Aim of the exercise
For the word "agent", return each line of the data in which it occurs.
------------------------------------------------------------------------
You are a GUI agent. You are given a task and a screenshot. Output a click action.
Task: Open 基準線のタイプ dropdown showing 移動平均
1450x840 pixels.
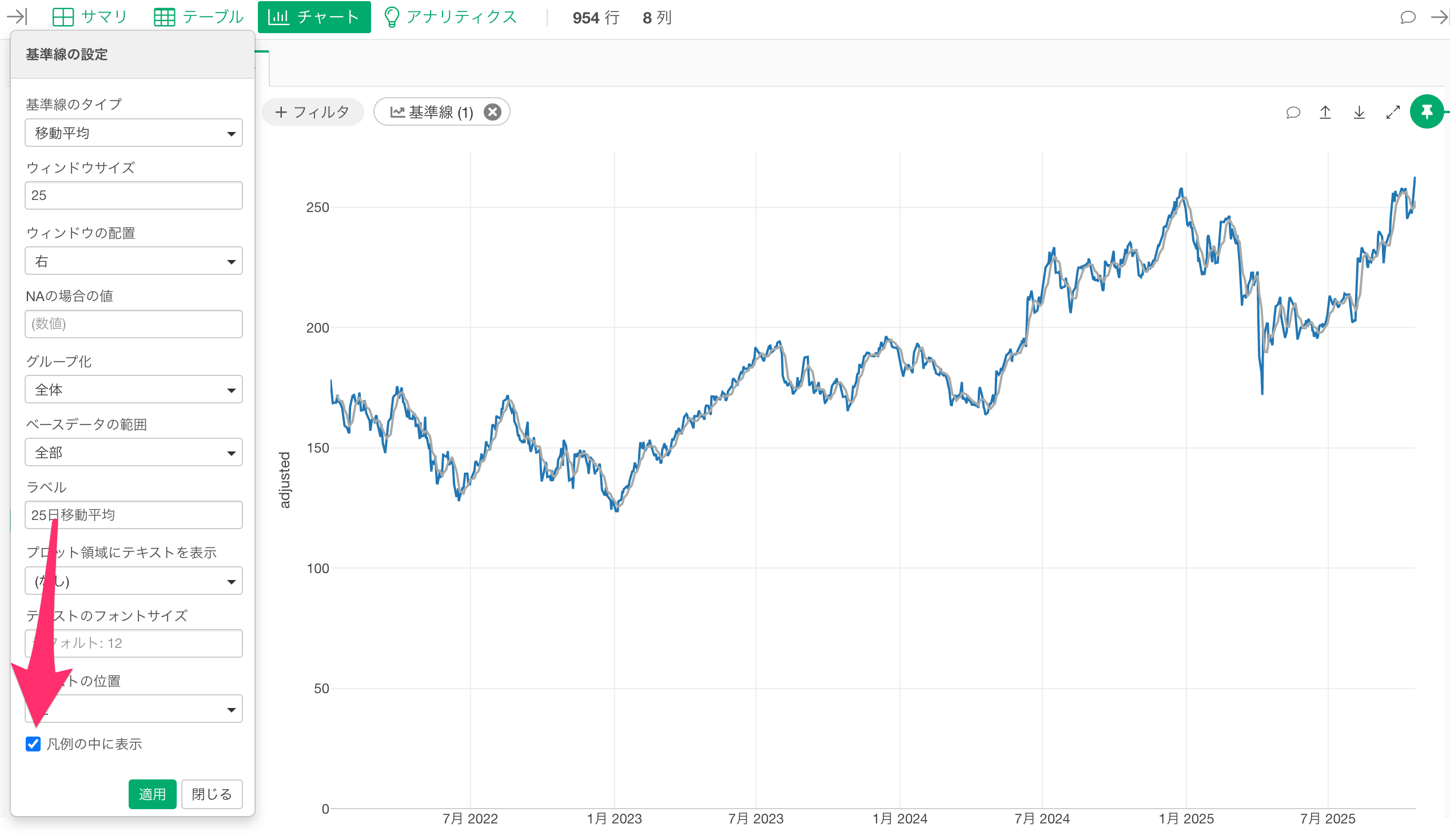click(133, 133)
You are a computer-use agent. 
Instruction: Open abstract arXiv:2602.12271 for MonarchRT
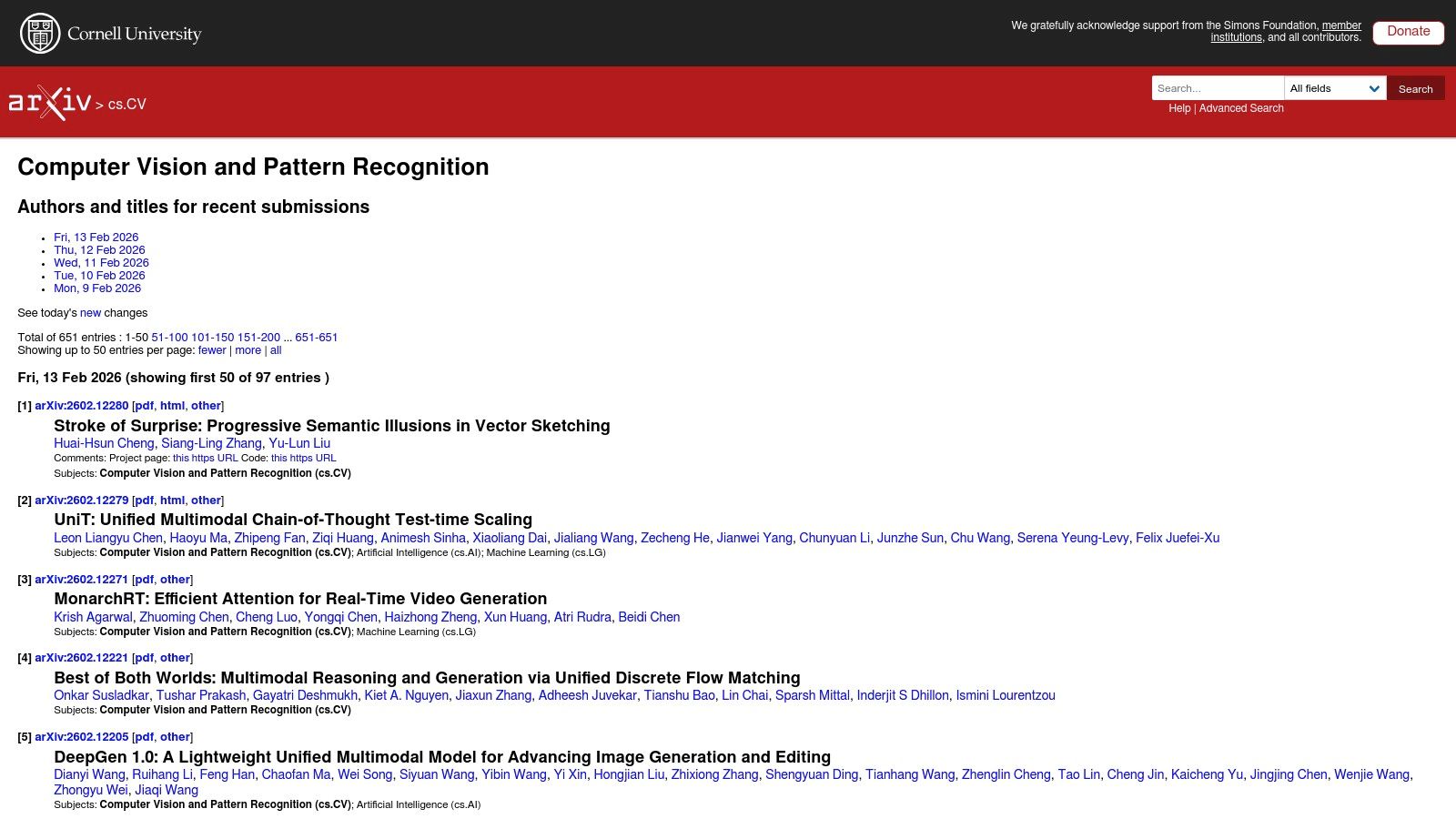click(81, 579)
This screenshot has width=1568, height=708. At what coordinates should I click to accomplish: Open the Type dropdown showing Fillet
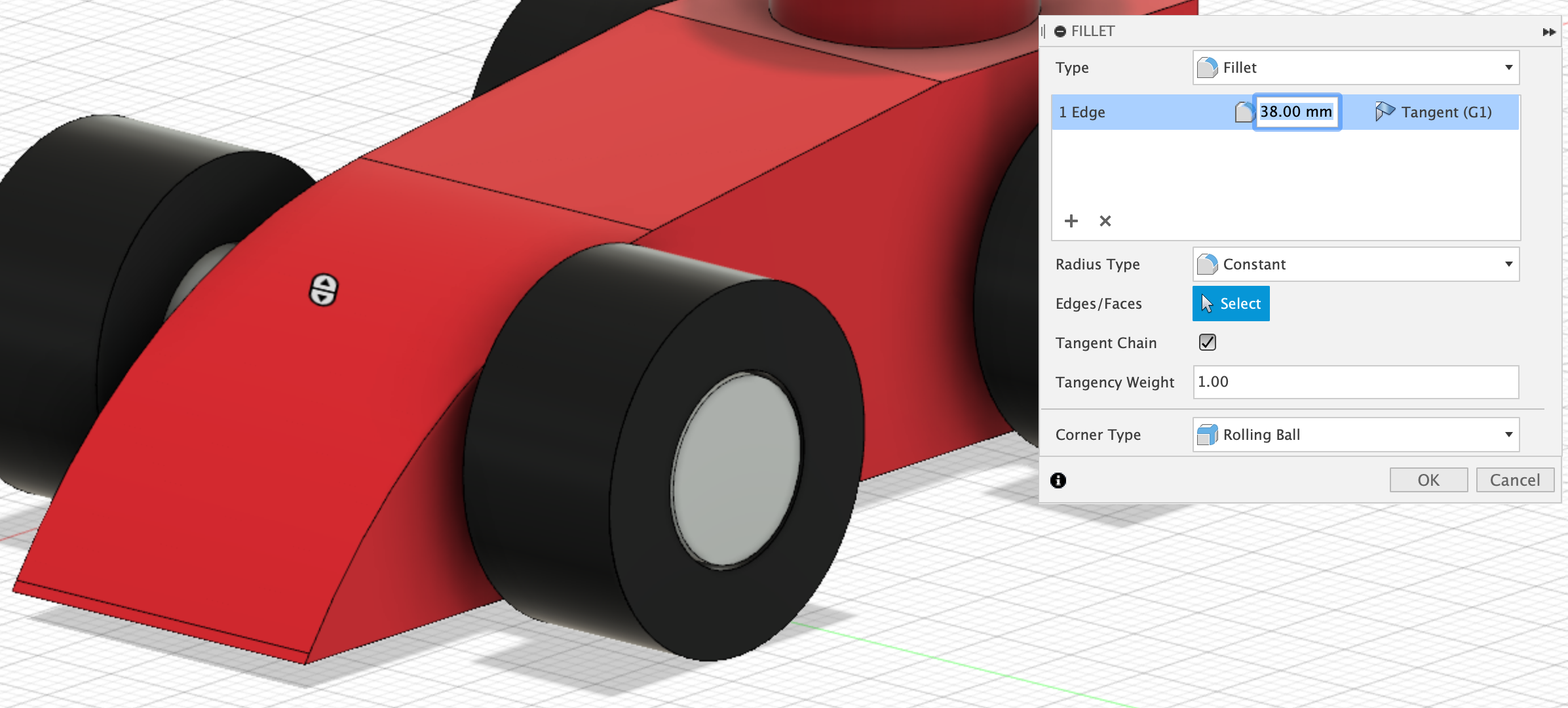point(1355,68)
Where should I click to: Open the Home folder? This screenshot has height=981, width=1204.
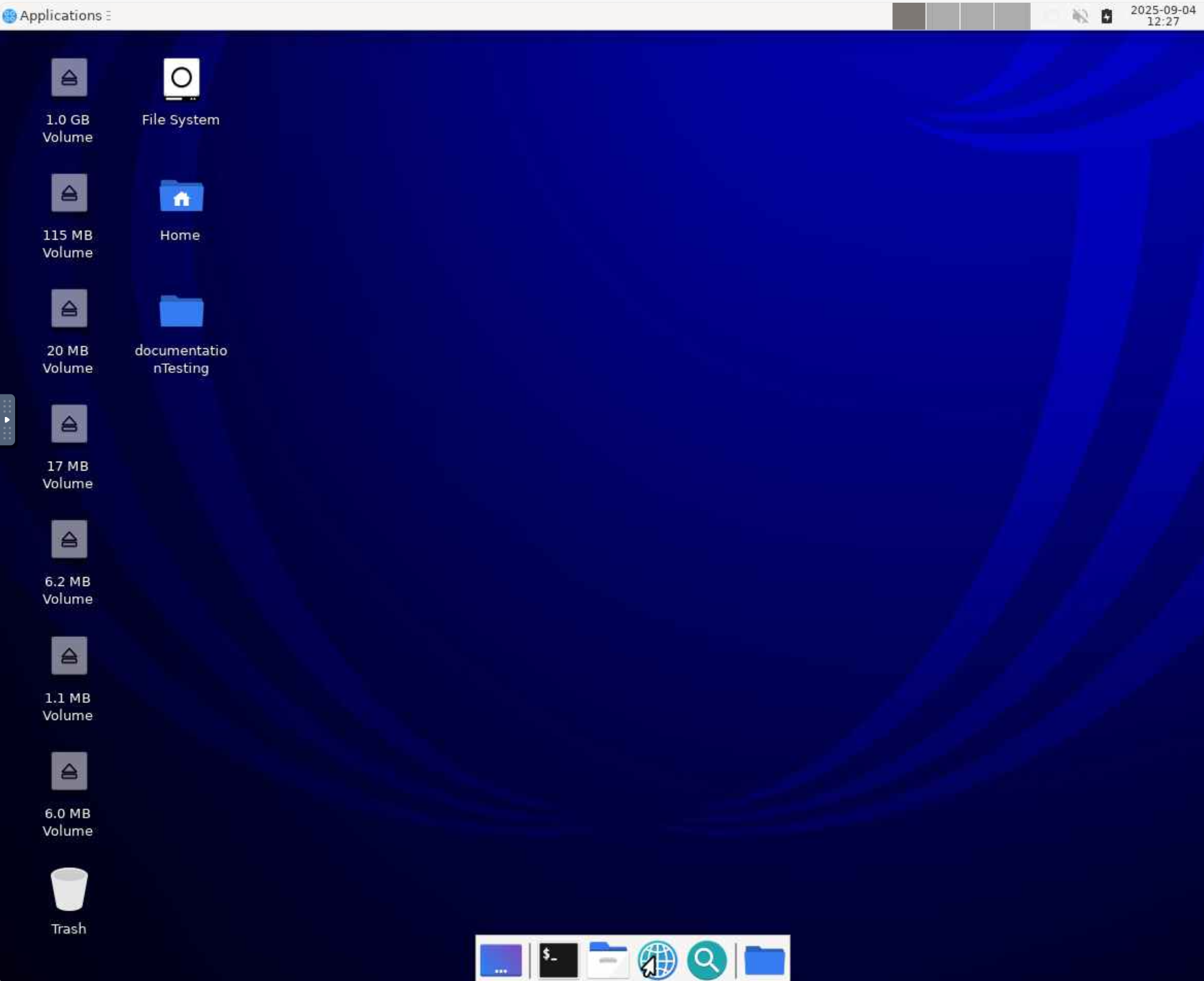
------------------------------------------------------------------------
Answer box
You are a GUI agent. You are given a task and a screenshot. Output a click action.
You are a computer-use agent. 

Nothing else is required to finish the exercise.